Viele KAICIID-Fellows führen diese Bemühungen in ihren lokalen und globalen Glaubensgemeinschaften an und bieten inmitten von Verwirrung und Panik praktische Lösungen und Hoffnung an.
In Europa, dem momentanen Epizentrum der aktuellen Coronavirus-Pandemie, verbieten die Regierungen öffentliche Versammlungen und schränken die Bewegungsfreiheit ein. Viele Gotteshäuser sind deshalb geschlossen.
Mabrouka Rayachi, KAICIID Fellow im Jahr 2015 und Supervisorin für "Islamische Religionslehrer in Niederösterreich" im Bildungsministerium und der offiziellen Islamischen Behörde in Österreich, erklärt, dass Mitglieder ihrer lokalen muslimischen Gemeinde begonnen haben, sich zu verbeugen, um einander zu begrüßen, anstatt sich zu umarmen, zu küssen oder die Hand zu schütteln, und sich online statt in der Moschee zu treffen.
"In meiner Gemeinschaft von etwa 70 Frauen in Wien beschlossen wir, 30 Kapitel des Korans zu teilen. Jede liest ihren eigenen Teil mit der Absicht, Gott zu bitten, Verwandte, Freunde und die Menschheit von der Last der COVID-19-Krise zu befreien", erzählt Rayachi. "Wir nutzen Facebook und WhatsApp zum Informationsaustausch und verbringen wertvolle Zeit mit unseren Kindern. Diese schwierige Zeit ist eine kostbare Gelegenheit für uns, uns auf Liebe und Solidarität zu konzentrieren".
Zu dieser Liebe und Solidarität gehört es, der größeren Gemeinschaft zu dienen und sich um ältere Nachbarn zu kümmern, die besonders anfällig für Infektionen sind.
Rabbiner Alexander Goldberg, KAICIID Fellow im Jahr 2015, ist Dekan des "College of Chaplains" und Koordinierender Kaplan an der Universität von Surrey im Vereinigten Königreich, wo 16.000 Studierende und 2.000 Mitarbeiterinnen und Mitarbeiter tätig sind.

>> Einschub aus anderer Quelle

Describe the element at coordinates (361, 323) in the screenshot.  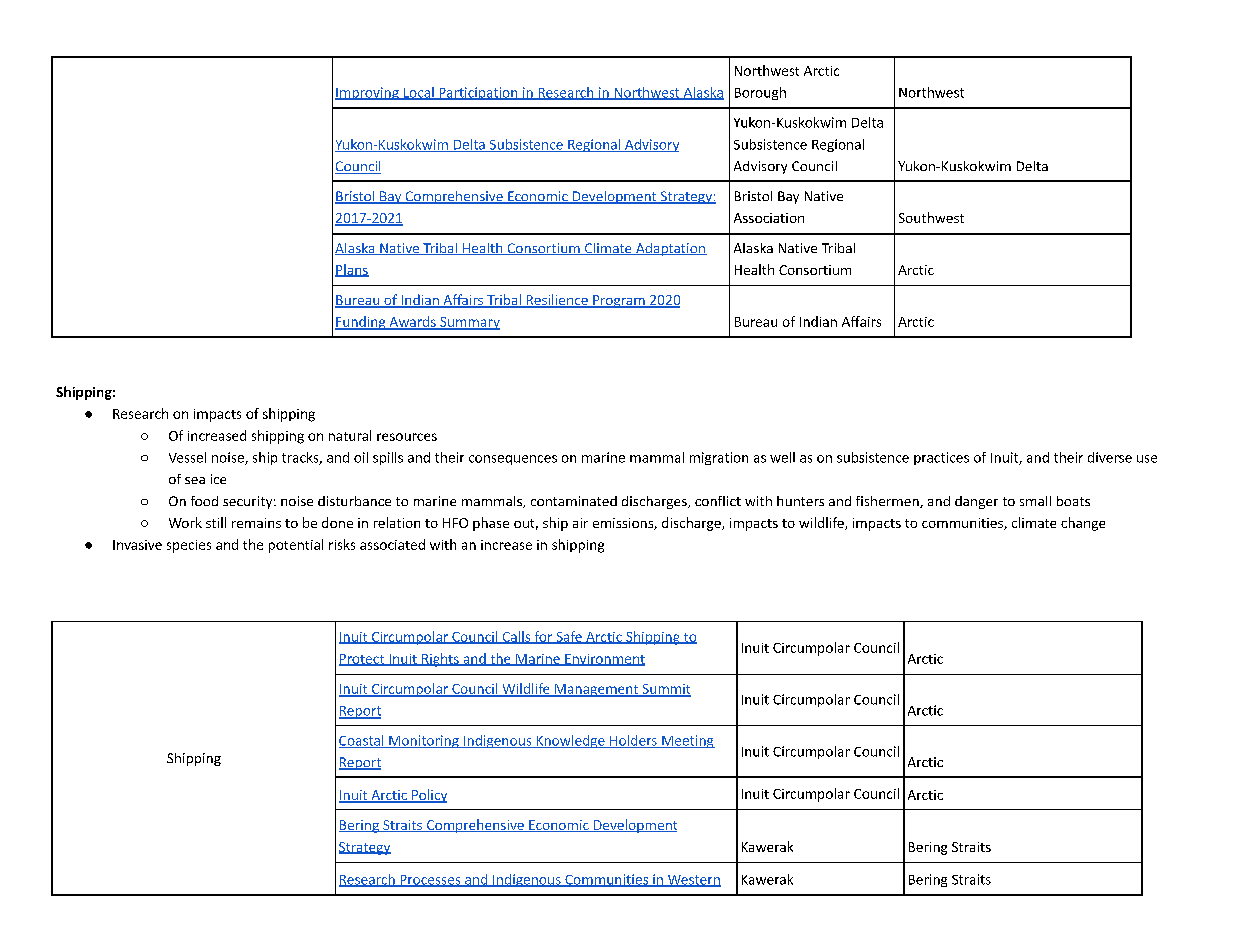
I see `Funding` at that location.
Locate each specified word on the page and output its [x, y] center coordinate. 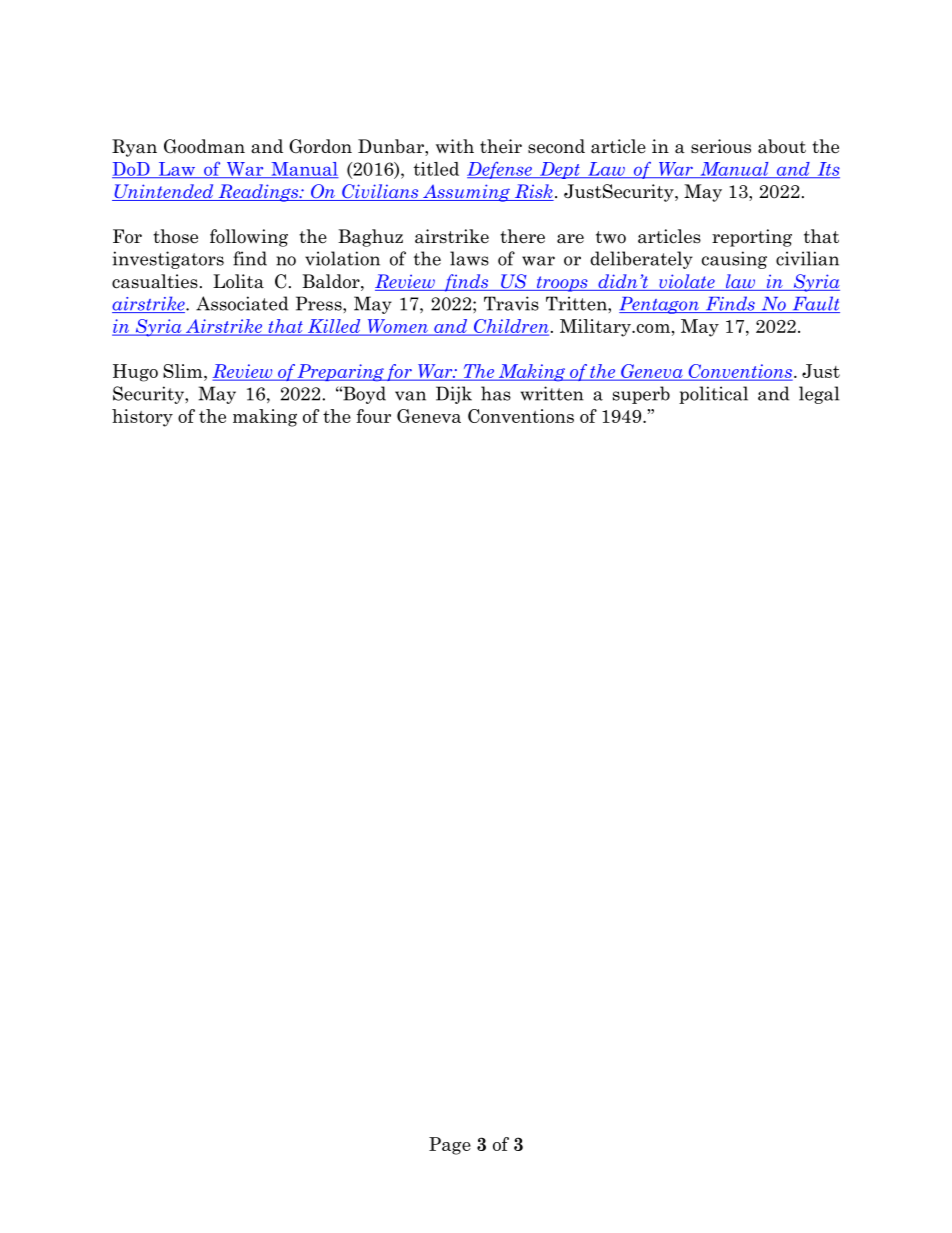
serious [721, 146]
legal [819, 395]
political [713, 395]
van [410, 396]
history [142, 418]
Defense [500, 170]
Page [450, 1146]
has [496, 393]
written [552, 393]
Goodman [204, 146]
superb [641, 395]
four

Sein Team aus christlichen, muslimischen, jüdischen, hinduistischen, buddhistischen, Sikh-, Baha'i- und humanistischen Kaplanen betet für freiwillig isolierte und unter Quarantäne gestellte Gemeindemitglieder und bietet ihnen seelsorgerische Betreuung mit Hilfe von Videokonferenzdiensten und WhatsApp-Gruppen.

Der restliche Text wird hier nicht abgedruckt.